What is being asked
Retype each of the lines below character for character, keeping their order and changing nothing.

::: Excerpted data

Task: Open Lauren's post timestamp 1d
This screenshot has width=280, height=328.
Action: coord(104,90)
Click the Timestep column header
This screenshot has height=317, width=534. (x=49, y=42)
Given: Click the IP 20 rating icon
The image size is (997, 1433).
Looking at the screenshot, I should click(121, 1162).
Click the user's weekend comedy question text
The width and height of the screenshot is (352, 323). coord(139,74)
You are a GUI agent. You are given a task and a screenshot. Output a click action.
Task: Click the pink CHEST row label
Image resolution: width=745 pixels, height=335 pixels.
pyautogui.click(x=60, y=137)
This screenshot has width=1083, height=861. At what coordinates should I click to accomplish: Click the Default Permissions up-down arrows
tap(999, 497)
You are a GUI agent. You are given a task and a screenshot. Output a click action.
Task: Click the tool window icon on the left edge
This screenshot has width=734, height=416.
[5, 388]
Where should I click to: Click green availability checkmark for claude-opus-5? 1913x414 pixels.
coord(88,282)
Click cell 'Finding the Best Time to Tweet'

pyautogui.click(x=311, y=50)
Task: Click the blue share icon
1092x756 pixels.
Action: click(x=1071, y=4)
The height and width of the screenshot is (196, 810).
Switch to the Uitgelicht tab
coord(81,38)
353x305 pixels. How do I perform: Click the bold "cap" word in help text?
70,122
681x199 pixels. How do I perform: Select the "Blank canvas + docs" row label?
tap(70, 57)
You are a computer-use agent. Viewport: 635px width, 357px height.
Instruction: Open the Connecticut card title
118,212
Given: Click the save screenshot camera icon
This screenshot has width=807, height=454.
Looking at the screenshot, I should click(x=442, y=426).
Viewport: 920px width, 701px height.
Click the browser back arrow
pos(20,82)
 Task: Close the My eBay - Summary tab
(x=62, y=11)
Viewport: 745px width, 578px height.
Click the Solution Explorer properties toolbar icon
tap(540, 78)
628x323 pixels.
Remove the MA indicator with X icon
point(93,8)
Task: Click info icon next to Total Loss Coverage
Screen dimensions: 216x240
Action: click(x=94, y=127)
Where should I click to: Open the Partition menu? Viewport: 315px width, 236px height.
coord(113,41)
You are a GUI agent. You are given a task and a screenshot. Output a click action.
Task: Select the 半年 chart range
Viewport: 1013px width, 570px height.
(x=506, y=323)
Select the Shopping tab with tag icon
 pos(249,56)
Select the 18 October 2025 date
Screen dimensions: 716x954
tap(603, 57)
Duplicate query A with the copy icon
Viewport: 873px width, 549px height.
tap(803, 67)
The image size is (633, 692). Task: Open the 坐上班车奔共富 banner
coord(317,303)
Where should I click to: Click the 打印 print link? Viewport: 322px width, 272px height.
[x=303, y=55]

::::::

Solution for this problem
Task: Open Lauren's post timestamp 1d
This screenshot has width=280, height=328.
Action: coord(104,90)
Click the Timestep column header
This screenshot has height=317, width=534. (x=49, y=42)
Given: Click the IP 20 rating icon
The image size is (997, 1433).
Looking at the screenshot, I should click(121, 1162).
Click the user's weekend comedy question text
The width and height of the screenshot is (352, 323). coord(139,74)
You are a GUI agent. You are given a task and a screenshot. Output a click action.
Task: Click the pink CHEST row label
Image resolution: width=745 pixels, height=335 pixels.
pyautogui.click(x=60, y=137)
This screenshot has width=1083, height=861. At what coordinates should I click to accomplish: Click the Default Permissions up-down arrows
tap(999, 497)
You are a GUI agent. You are given a task and a screenshot. Output a click action.
Task: Click the tool window icon on the left edge
This screenshot has width=734, height=416.
[5, 388]
Where should I click to: Click green availability checkmark for claude-opus-5? 1913x414 pixels.
coord(88,282)
Click cell 'Finding the Best Time to Tweet'

pyautogui.click(x=311, y=50)
Task: Click the blue share icon
1092x756 pixels.
Action: click(x=1071, y=4)
The height and width of the screenshot is (196, 810).
Switch to the Uitgelicht tab
coord(81,38)
353x305 pixels. How do I perform: Click the bold "cap" word in help text?
70,122
681x199 pixels. How do I perform: Select the "Blank canvas + docs" row label?
tap(70, 57)
You are a computer-use agent. Viewport: 635px width, 357px height.
Instruction: Open the Connecticut card title
118,212
Given: Click the save screenshot camera icon
This screenshot has width=807, height=454.
Looking at the screenshot, I should click(x=442, y=426).
Viewport: 920px width, 701px height.
Click the browser back arrow
pos(20,82)
 Task: Close the My eBay - Summary tab
(x=62, y=11)
Viewport: 745px width, 578px height.
Click the Solution Explorer properties toolbar icon
tap(540, 78)
628x323 pixels.
Remove the MA indicator with X icon
point(93,8)
Task: Click info icon next to Total Loss Coverage
Screen dimensions: 216x240
Action: click(x=94, y=127)
Where should I click to: Open the Partition menu? Viewport: 315px width, 236px height.
coord(113,41)
You are a GUI agent. You are given a task and a screenshot. Output a click action.
Task: Select the 半年 chart range
Viewport: 1013px width, 570px height.
(x=506, y=323)
Select the Shopping tab with tag icon
 pos(249,56)
Select the 18 October 2025 date
Screen dimensions: 716x954
tap(603, 57)
Duplicate query A with the copy icon
Viewport: 873px width, 549px height.
tap(803, 67)
The image size is (633, 692). Task: Open the 坐上班车奔共富 banner
coord(317,303)
Where should I click to: Click the 打印 print link? Viewport: 322px width, 272px height.
[x=303, y=55]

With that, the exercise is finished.